If we were to think of a company that has the ability and enthusiasm to pursue moon-shot ideas and execute on them, then the instant name that would pop up in our minds would be Google (GOOG).
This internet search giant has diversified and transformed itself into a behemoth that reaches and appeals to almost every aspect of human life. Besides the popular glass project, Google is also venturing into robotics and transhumanism, distant ideas that might turn out to be commercially non-viable. However, for Google, the objective is quite clear i.e using technology to improve human life in any way possible.
The stock split and its implications
Recently, the media has been preoccupied with the story of Google's unconventional stock split that has been termed as shareholder-unfriendly by some, while others have called it a highly beneficial long-term move. Let me spell out the details of this stock-split quite briefly here:
The Google management has decided to create a new class of non-voting shares called as Class C shares, and holders of Class A and Class B shares as of 27th of March will get 1:1 ratio on their holdings on the second day of April. This means, that without diluting their holdings, the core management i.e Larry Page, Sergey Brin and Eric Schmidt have increased the number of outstanding shares, which would be helpful in providing for stock-based compensation and stock-driven acquisitions. While a lot more details on the stock split can be found here, let us take a moment to ponder the implications of this stock split on existing and prospective shareholders.
Firstly, it is important to understand that in the current shareholding structure scenario, the management trio holds a majority of the Class B shares, which carries approximately ten times the voting power of Class A shares. Thus, the new Class C shares would be not tantamount to a huge loss of power, as it has hitherto been retained by the founders and the management. Thus, the outcry over the non-voting feature is a bit misleading, given the fact that it is more of a build-up on the existing structure.
Also, the said stock split carries the clause that, "if the average price of the Class C stock is at least 1 percent below the Class A shares during the first year after the split, then Google will have to pay class C shareholders". Well, this will safeguard the Class C shareholders from any aggressive market activity that could affect the stock price. In a way, Google has cleverly convinced the shareholders of maintaining the price of Class C shares that could see reasonable volatility because of its non-voting nature and high valuation after the split.

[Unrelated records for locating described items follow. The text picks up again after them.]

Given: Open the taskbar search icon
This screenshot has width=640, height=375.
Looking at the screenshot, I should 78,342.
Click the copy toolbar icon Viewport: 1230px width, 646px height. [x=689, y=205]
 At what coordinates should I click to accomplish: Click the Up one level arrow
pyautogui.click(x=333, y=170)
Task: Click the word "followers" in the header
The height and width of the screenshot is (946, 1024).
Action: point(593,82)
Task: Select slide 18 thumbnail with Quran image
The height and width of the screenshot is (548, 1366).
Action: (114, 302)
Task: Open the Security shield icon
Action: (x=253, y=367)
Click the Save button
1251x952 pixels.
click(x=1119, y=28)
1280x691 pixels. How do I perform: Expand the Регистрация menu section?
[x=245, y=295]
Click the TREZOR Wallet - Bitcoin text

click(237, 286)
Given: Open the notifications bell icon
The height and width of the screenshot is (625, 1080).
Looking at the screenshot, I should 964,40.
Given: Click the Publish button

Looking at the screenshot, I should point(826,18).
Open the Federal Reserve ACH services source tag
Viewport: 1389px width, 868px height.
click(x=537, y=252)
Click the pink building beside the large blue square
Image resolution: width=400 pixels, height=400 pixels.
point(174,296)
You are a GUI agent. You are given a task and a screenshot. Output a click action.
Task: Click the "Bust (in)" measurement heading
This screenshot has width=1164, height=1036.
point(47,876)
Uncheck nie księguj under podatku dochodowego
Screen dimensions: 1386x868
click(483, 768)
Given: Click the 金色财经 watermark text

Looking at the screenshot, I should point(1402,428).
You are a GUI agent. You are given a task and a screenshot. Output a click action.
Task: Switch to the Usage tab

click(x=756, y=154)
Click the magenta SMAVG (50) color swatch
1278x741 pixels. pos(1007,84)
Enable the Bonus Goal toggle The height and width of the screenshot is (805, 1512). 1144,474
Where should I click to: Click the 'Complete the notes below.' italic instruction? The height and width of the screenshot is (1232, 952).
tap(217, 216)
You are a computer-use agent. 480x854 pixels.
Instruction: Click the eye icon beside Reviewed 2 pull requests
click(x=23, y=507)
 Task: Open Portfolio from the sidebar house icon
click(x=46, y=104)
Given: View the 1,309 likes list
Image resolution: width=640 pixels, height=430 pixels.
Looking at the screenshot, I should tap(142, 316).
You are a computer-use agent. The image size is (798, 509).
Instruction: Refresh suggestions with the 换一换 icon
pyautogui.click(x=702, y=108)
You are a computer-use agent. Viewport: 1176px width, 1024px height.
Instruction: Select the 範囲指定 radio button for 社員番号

Larry page and Sergey Brin have showed their flawless mettle at managing Google to make it into the colossus that it is today and this factor could prove to be massively beneficial in the long-run for the shareholders. Since the management will be able to function with least interference from various stakeholders, they would be able to take bold and apt decisions for steering the company to further prosperity.
How goes the business?
The recently announced results saw a top-line growth of 17% y-o-y to $16.9 billion, of which the Google segment contributed approximately 93%. Though the cost-per-click was down 11% y-o-y, the aggregate paid clicks growth was strong enough at around 31% on a year-over-year basis. Besides the core revenue growth, the other revenue almost doubled from the last year. The primary component of this other revenue is the sales generated from app sales and other content on the Playstore. In terms of results, Google has fared quite well in keeping with the rise of social media giant Facebook (FB).
The social giant Facebook has been doing considerable rounds in the media because of its acquisition of WhatsApp for a sum of $19 billion. Since a lot of analysis and interpretation has already been done by various Wall Street analysts, it would not be useful to take that road. Rather, the implications of this massive deal on Google would be an interesting point, given the fact that there have been considerable rumors regarding Google making a bid for the messaging service, WhatsApp. Though such claims have been rubbished by the management of Google, the analysts certainly believe that this deal will affect Google's operations in the long run.
Based on the current user base of WhatsApp with the fact that it is adding approximately a million users per day, Facebook will have an explosive data mine within the next two years. I agree that Facebook will not monetize WhatsApp, but in the world of digital advertising, a huge user base is like the touchstone that can turn things to gold. Thus, if Facebook, which has already climbed to a distant second after Google in terms of advertising market share, can find out ways of leveraging its database, then it would be a reasonable threat to Google in terms of maintaining its current market share.
While Facebook is a big threat to Google in the advertising space, I believe that the latter is making giant leaps forward in terms of offering value propositions to the clients. One of my biggest bets is Youtube, as it has the potential to occupy a big chunk of an advertiser's portfolio. This video streaming service has over 1 billion viewers per month and saw a 50% increase in daily watch time last year. As Nikesh Arora, Chief Business Officer of Google, rightly pointed out, digital marketing on Youtube is much more than transplanting television ads. Youtube engages with its customers in a more creative way, and a testimony to that hypothesis is the fact that in the last year, three videos by brand marketers were on Youtube's list of top ten videos of 2013.
In conclusion, it can be said that while Google is experimenting with moon-shot ideas that might not be absolutely viable from a commerce viewpoint, it is still a search kingpin and is strengthening its presence in display platform.